The U.S. Commerce Department will place export restrictions on ZTE this week, according to a Reuters report, for allegedly violating U.S. export controls on Iran. The restrictions, which will take effect tomorrow, will require the Chinese manufacturer's suppliers to apply for an export license before shipping any U.S.-made equipment or parts to ZTE.

Those license applications "generally will be denied," Reuters reported.

Bloomberg reported that ZTE relies on U.S. companies for 43 percent of the components and services it sells, and the top U.S. exporters to ZTE include Avnet, Qualcomm, Broadcom and Intel. With ZTE depending heavily on major U.S. suppliers for vital parts, any U.S. restrictions are sure to cause supply problems that will slow the company's growth. But those restrictions will also likely have a negative impact on American companies such as Qualcomm, Broadcom and Intel.

ZTE has quietly gained traction in the U.S. and in September became the fourth-largest smartphone vendor in the American market. The company recently said it expected to report a 43.5 percent increase in full-year net profit for 2015.

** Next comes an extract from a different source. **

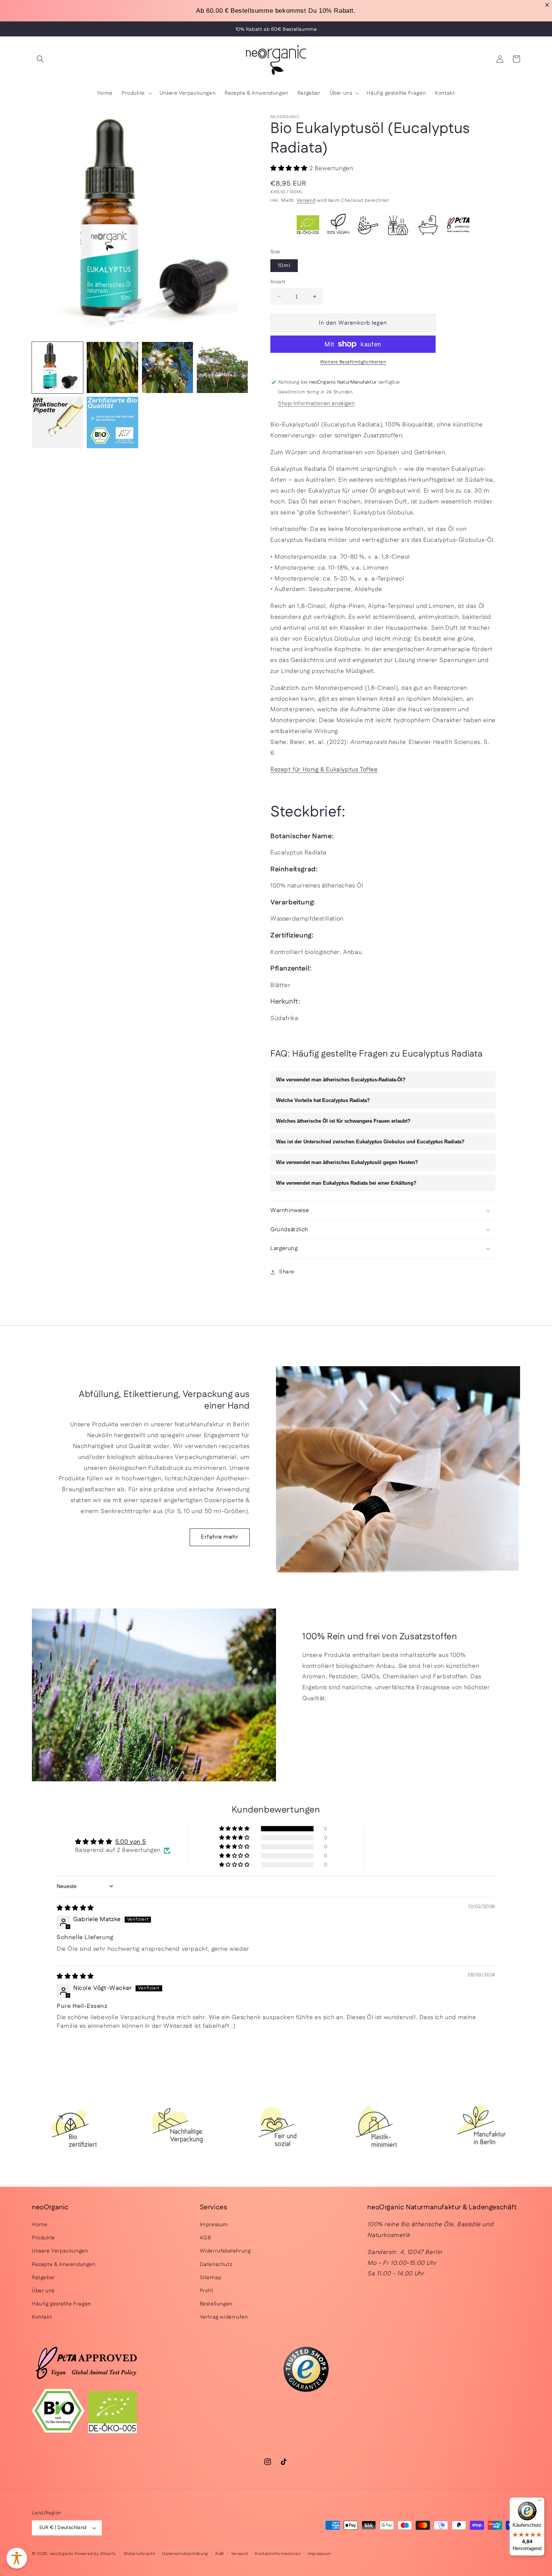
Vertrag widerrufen (224, 2317)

This isn't the first time ZTE has faced export issues. The Commerce Department investigated ZTE for alleged export-control violations in 2012 following reports the company had inked deals to ship hardware and software from American tech businesses to Telecommunication Co of Iran (TCI), that country's largest telecom operator. ZTE's U.S. partners at the time included Microsoft, IBM and Oracle, although they said they weren't aware of possible ZTE contracts with TCI.

ZTE this week said in a statement to Reuters that it "is highly concerned about recent media reports relating to a U.S. Department of Commerce investigation…. ZTE has been working with associated U.S. government departments on investigations since 2012 and maintains constant communication with associated departments and is committed to fully address and resolve any concerns."